[Opening Records for the task section]

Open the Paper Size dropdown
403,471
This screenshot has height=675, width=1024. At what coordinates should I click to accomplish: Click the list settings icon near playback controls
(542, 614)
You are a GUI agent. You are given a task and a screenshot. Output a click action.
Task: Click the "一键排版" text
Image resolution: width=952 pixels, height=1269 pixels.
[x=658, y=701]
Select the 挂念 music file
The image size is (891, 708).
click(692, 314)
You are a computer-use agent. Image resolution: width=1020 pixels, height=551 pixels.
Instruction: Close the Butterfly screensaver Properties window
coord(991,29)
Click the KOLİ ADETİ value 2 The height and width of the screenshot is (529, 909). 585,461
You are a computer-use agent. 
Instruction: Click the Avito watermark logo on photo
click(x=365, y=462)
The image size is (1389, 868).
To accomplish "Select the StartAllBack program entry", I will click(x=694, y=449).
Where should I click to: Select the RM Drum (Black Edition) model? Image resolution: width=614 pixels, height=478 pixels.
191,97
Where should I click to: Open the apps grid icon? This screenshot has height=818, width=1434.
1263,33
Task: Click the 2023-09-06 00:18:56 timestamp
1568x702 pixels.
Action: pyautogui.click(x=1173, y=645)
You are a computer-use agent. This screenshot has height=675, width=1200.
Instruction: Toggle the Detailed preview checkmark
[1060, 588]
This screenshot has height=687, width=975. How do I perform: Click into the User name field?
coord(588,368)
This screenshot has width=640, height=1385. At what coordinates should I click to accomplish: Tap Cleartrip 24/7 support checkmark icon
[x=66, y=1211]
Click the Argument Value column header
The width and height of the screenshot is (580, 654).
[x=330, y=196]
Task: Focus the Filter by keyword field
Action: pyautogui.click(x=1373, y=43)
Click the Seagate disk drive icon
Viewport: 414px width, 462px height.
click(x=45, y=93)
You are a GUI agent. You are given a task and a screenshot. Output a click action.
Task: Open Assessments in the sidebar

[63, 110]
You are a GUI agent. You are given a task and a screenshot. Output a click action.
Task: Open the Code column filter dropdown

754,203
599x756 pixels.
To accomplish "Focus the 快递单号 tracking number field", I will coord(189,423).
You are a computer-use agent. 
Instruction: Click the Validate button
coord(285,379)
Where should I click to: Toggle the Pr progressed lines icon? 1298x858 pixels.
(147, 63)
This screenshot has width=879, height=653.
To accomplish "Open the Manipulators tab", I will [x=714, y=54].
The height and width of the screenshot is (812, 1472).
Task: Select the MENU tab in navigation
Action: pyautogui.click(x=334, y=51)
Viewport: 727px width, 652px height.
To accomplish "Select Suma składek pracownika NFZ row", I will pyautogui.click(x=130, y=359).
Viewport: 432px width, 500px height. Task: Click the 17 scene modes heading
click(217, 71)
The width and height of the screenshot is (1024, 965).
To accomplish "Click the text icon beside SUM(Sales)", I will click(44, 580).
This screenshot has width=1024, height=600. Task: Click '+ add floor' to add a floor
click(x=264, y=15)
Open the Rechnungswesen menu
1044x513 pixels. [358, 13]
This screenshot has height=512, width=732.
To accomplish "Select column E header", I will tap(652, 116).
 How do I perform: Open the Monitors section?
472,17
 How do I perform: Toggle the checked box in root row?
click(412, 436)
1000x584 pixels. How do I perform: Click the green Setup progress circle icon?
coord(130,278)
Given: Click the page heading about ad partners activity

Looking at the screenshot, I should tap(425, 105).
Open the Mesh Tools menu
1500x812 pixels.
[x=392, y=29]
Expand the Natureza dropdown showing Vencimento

[Closing Records for the task section]

▶ [Work request] The lines to return are those with the string "text" in them; copy each from the entries above.

▶ [Task answer]
Task: Click the "一键排版" text
To accomplish "Click the text icon beside SUM(Sales)", I will click(44, 580).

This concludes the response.